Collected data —
- Opening Delimiter -
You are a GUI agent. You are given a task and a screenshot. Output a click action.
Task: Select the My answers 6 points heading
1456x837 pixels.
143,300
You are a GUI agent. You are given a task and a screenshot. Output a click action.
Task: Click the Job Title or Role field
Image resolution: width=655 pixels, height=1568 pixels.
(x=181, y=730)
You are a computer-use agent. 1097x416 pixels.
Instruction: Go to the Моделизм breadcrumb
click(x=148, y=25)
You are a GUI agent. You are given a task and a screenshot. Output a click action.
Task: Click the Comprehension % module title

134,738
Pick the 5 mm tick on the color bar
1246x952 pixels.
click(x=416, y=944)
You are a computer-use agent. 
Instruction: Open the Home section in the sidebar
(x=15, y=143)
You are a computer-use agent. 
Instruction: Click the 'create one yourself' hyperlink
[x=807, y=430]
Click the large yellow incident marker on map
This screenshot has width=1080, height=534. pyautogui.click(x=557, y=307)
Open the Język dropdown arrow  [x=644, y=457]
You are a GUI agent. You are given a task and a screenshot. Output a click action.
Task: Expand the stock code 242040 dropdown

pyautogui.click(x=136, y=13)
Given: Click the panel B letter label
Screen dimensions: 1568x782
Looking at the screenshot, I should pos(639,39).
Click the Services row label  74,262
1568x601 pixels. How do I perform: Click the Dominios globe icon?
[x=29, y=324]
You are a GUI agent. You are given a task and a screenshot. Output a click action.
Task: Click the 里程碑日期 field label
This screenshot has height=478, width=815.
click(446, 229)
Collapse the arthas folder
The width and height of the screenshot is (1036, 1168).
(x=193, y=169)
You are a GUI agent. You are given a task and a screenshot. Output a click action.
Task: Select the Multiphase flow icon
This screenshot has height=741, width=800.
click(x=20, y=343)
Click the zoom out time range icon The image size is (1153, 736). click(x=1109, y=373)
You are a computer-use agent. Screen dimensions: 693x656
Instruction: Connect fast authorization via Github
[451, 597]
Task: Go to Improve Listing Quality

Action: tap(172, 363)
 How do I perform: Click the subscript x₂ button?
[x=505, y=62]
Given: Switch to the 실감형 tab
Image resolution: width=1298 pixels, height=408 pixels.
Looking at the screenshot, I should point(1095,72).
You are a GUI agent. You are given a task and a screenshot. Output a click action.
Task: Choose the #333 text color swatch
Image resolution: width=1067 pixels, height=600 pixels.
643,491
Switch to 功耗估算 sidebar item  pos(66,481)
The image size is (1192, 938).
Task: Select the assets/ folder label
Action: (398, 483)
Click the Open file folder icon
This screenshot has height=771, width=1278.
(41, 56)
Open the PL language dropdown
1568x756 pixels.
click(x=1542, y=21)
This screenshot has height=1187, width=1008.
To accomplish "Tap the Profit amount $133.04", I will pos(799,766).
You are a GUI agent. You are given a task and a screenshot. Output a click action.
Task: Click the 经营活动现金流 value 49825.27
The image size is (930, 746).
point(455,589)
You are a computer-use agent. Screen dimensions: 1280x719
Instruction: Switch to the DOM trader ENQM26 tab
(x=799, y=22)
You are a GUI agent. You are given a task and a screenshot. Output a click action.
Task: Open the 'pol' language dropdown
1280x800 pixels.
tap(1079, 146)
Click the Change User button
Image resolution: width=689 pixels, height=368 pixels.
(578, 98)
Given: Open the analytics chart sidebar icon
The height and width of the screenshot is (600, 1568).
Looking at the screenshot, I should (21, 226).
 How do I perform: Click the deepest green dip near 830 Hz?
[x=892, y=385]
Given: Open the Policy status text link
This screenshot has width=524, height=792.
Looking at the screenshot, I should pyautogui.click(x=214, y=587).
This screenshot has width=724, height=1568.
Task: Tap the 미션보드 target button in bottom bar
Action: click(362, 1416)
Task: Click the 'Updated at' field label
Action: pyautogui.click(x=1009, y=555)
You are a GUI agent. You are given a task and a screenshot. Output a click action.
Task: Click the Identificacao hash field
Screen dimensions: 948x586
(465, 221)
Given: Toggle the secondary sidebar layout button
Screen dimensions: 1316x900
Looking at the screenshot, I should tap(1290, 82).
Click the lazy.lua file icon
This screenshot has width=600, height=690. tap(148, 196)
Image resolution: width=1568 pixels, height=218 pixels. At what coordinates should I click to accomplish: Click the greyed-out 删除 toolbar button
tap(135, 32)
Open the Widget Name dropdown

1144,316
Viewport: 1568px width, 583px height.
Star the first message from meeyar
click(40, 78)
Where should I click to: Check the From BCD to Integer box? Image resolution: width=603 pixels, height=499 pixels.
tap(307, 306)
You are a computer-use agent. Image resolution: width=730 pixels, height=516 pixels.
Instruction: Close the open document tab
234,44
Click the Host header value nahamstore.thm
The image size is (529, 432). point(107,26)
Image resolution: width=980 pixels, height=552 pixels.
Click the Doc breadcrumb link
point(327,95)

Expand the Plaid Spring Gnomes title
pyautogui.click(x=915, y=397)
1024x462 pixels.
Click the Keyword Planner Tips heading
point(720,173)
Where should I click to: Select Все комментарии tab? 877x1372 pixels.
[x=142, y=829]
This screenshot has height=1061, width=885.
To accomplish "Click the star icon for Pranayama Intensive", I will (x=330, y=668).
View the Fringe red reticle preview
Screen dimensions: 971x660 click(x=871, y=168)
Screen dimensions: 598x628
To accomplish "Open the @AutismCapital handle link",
- Closing Delimiter -
WORK ORDER — Scan the records above for the string "language", then report every line that contains it.

OUTPUT BELOW —
Open the PL language dropdown
Task: Open the 'pol' language dropdown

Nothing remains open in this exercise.